Our study provides novel insight into N17 domain function in vivo. The N17 domain is evolutionarily conserved in the vertebrate lineage (Tartari et al., 2008), suggesting it may confer conserved functions for HTT amongst vertebrates. Our study shows that BAC transgenes expressing mutant or WT HTT lacking N17 domain can rescue the embryonic lethality phenotype of murine Htt null mice, suggesting the N17 domain is not required for the essential HTT function during murine development. Our study, together with prior genetic evidence (Neveklovska et al., 2012; Zeng et al., 2010) suggests that essential embryonic developmental functions of HTT in vertebrates do not appear to require the three domains near the HTT N-terminus (i.e. the N17, polyQ, and polyproline domains). It would be tempting to speculate that these HTT exon1 domains, which co-evolved within the vertebrate lineage (Tartari et al., 2008), could be sub-serving a function of HTT that is specific to mature organisms, possibly within the nervous system. One hint of this function may come from a study where mice expressing Htt lacking the polyQ domain show enhanced neuronal autophagy and longevity (Zeng et al., 2010).
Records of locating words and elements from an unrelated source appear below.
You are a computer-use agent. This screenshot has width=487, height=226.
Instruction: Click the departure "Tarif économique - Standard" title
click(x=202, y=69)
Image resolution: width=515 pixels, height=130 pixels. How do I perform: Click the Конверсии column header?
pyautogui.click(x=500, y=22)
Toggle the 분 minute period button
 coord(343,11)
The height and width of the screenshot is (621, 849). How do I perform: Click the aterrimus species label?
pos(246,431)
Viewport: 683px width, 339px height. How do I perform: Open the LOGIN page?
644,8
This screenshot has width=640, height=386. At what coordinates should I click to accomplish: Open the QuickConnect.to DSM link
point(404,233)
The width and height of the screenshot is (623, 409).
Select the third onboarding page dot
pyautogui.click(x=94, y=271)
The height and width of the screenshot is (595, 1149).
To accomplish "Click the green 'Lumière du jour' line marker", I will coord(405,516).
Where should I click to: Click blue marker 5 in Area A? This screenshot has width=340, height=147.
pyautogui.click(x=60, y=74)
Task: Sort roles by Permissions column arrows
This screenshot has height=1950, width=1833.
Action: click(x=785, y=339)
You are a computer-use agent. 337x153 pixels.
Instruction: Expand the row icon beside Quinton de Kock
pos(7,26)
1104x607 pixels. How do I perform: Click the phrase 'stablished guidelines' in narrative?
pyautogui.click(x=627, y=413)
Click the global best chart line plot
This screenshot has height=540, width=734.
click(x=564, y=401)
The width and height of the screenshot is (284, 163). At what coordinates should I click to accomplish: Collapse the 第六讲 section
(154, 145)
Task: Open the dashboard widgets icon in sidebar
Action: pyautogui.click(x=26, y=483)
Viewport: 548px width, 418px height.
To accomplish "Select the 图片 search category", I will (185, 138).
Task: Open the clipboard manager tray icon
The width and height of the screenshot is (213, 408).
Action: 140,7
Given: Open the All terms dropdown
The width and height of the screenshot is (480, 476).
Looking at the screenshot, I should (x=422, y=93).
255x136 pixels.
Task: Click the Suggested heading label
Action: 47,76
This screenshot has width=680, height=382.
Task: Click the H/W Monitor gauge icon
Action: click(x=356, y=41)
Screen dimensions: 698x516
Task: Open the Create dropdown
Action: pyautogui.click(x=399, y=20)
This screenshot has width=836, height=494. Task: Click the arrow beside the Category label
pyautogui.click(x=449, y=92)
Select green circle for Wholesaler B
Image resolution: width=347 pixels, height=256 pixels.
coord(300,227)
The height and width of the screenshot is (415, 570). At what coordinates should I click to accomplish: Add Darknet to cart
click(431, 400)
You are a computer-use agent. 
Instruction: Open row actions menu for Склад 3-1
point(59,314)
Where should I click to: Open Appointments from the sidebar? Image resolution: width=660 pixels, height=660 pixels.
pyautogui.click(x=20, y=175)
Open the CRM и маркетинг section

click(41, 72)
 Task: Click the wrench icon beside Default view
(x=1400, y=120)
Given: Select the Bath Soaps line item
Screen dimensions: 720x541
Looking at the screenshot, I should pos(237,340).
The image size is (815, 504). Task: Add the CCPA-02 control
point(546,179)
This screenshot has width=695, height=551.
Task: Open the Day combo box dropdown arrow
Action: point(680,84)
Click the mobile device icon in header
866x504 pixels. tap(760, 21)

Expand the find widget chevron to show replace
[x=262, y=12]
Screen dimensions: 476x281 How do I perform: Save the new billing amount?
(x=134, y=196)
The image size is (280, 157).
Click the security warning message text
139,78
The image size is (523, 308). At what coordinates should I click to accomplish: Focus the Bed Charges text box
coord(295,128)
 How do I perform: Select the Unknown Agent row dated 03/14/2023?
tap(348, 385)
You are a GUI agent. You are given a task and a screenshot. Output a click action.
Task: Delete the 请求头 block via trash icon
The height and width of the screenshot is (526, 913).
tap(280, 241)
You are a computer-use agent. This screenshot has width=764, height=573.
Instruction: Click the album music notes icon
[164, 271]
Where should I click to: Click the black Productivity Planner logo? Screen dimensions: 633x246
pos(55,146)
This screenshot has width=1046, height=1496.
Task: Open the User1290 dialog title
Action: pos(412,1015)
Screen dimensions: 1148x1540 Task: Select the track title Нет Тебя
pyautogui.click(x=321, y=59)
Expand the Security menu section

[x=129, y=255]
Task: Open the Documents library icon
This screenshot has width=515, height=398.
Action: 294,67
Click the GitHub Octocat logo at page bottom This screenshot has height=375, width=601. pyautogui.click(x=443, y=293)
Our study reveals N17 as a critical molecular determinant of mHTT-induced nuclear pathogenesis in vivo. Although prior cell-based studies have demonstrated that the N17 domain confers cytoplasmic membrane association (Rockabrand et al., 2006; Atwal et al., 2007) and nuclear export of mutant and WT HTT (Maiuri et al., 2013; Zhang et al., 2013), these studies were done in the context of small HTT fragments (i.e. exon1) and in transfected cells, hence the impact of N17 in regulating mHTT subcellular trafficking in the context of full-length mHTT and disease pathogenesis in vivo remained yet unexplored. Our study provides crucial evidence that BAC mice expressing mHTT that lacks the N17 domain, despite lower level expression of mHTT than the BACHD model, show dramatic acceleration of mHTT aggregation (4m in BACHD-ΔN17 vs. 11m-12m in BACHD). Moreover, the pattern of mHTT pathology is also drastically different between the two models, with BACHD showing predominantly cytoplasmic mHTT aggregates (Gray et al., 2008) while BACHD-ΔN17 show exclusively nuclear mHTT aggregates. These results demonstrate a pivotal in vivo function of N17 domain in regulating mHTT proteostasis in the nuclear and cytoplasmic compartments, suggesting that compromising N17 function can dramatically accelerate nuclear pathogenesis in HD mouse brains.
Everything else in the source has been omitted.